Cela ira de pair avec l’appesantissement d’une gestion managériale infantilisante et culpabilisante : car si l’école sera soumise aux intérêts de l’entreprise, elle devra aussi fonctionner en interne comme une entreprise. L’autonomie, le culte de l’évaluation permanente et le « new management public » y contribueront de manière décisive, avec leur cortège de d’expérimentations, dont est friand le nouveau ministre, souvent hasardeuses et parfois franchement kafkaïennes qui fragilisent les enseignants. C’est d’ailleurs l’objectif recherché du « new management public » : créer de l’insécurité chez les salariés pour diminuer leur capacité de résistance.

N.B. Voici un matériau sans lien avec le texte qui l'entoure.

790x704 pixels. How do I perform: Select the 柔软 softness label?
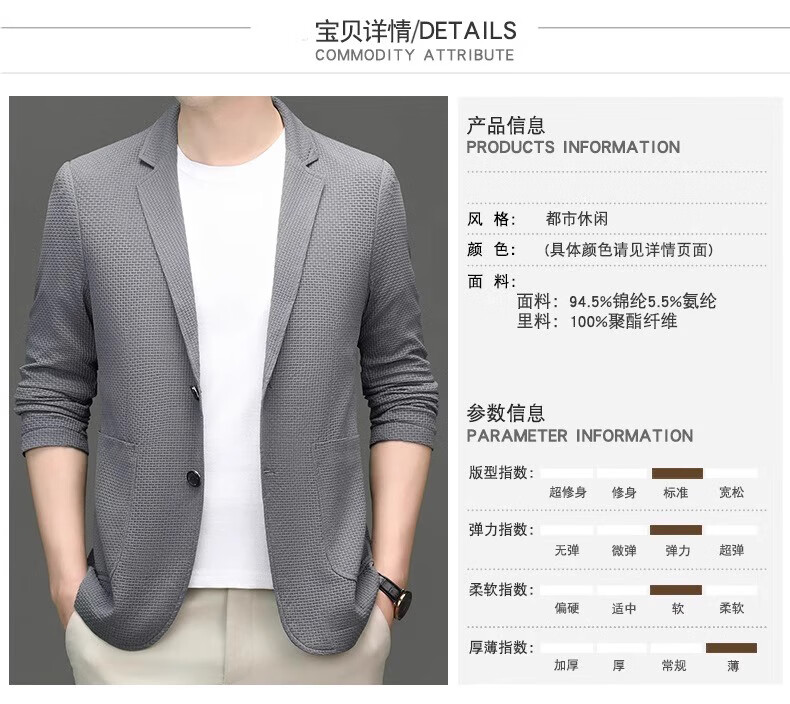coord(732,608)
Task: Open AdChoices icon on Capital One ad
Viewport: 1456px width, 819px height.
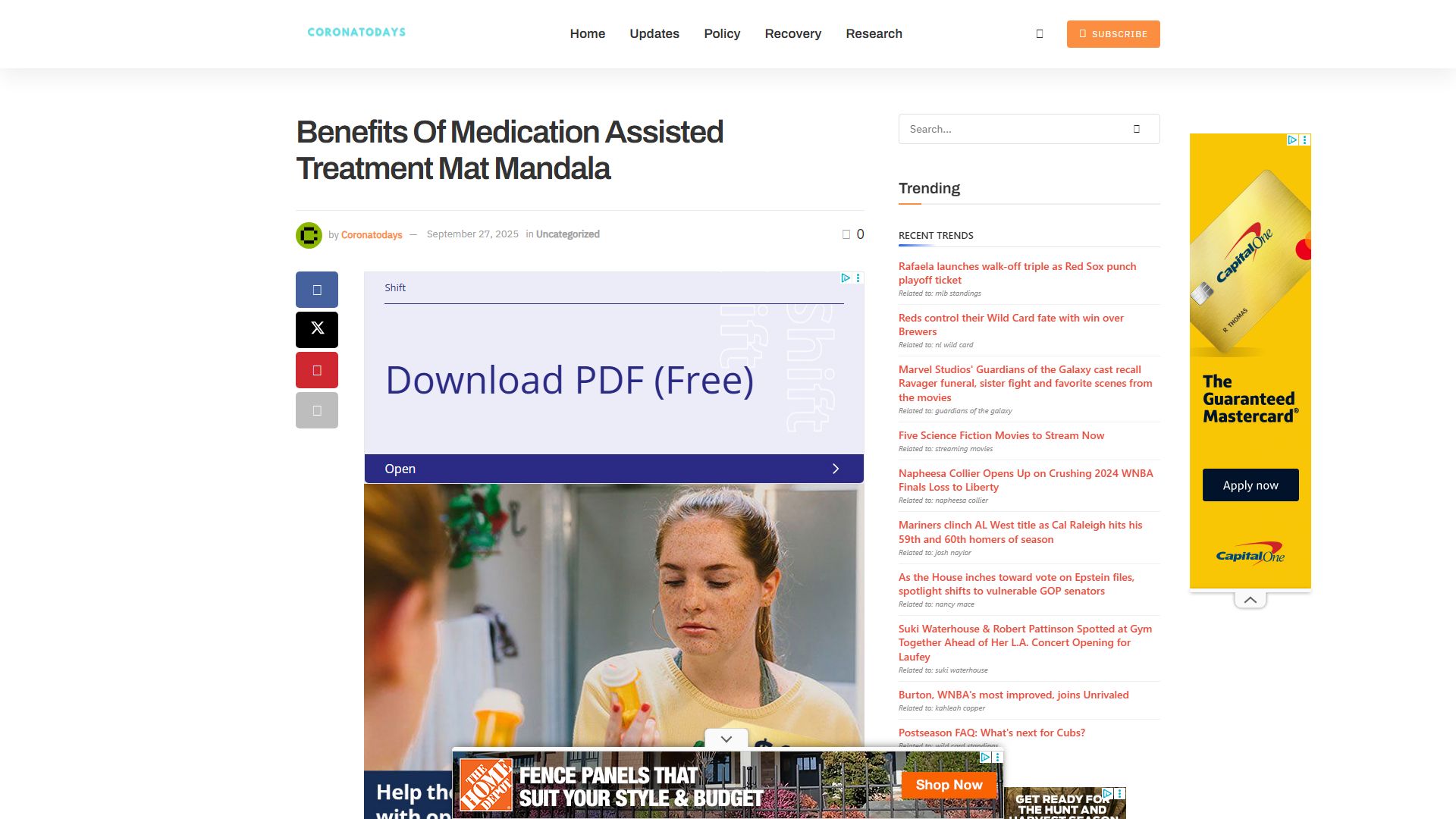Action: click(1292, 140)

Le projet d’une école à deux vitesses et de la reproduction des dominations sociales apparaît clairement en filigrane à travers la conception du savoir du nouveau ministre. Elle est clairement minimaliste et utilitariste dans la lignée du socle commun et des compétences morcelées qui furent introduits par le ministre François Fillon en 2005. Les invocations compulsives de l’égalité des chances et de l’excellence ne seront que les justificatifs commodes de la sélection scolaire et de l’évitement social.

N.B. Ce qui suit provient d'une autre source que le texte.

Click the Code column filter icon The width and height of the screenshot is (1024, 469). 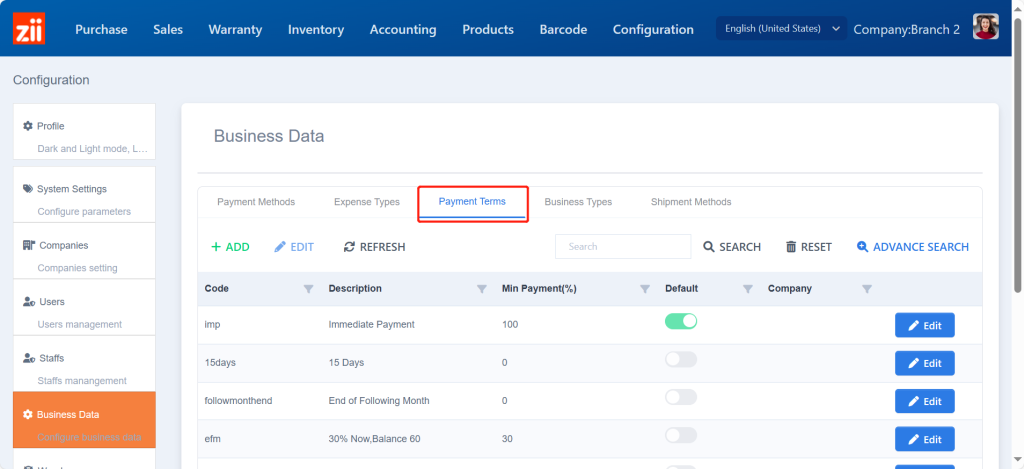pos(308,289)
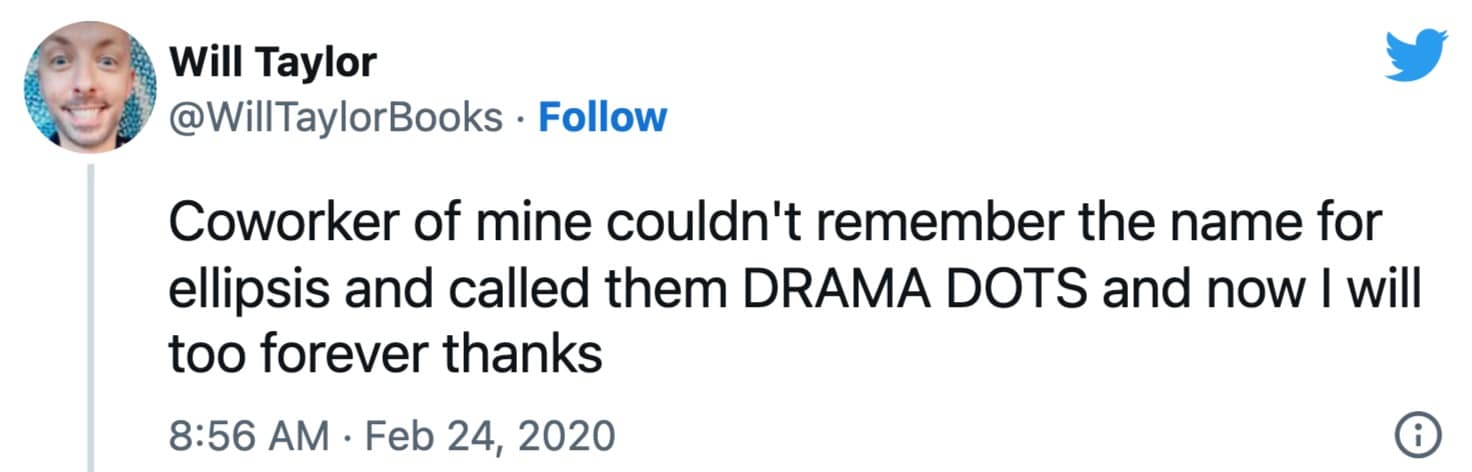Follow the WillTaylorBooks account
The height and width of the screenshot is (472, 1472).
602,117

Cette école là est celle des oligarchies, pas celle du peuple aspirant à l’égalité pour tous et à l’émancipation de tous. Les tropismes connus de Jean-Michel Blanquer font craindre que la trajectoire de l’école de la République sous le quinquennat d’Emmanuel Macron se réduise à cette formule : « de l’ESSEC au pain sec… ». Au moins, il y a corrélation entre le projet de société porté par le Président de la République et les marottes du ministre de l’Education. A n’en point douter, la résistance sera à l’ordre du jour.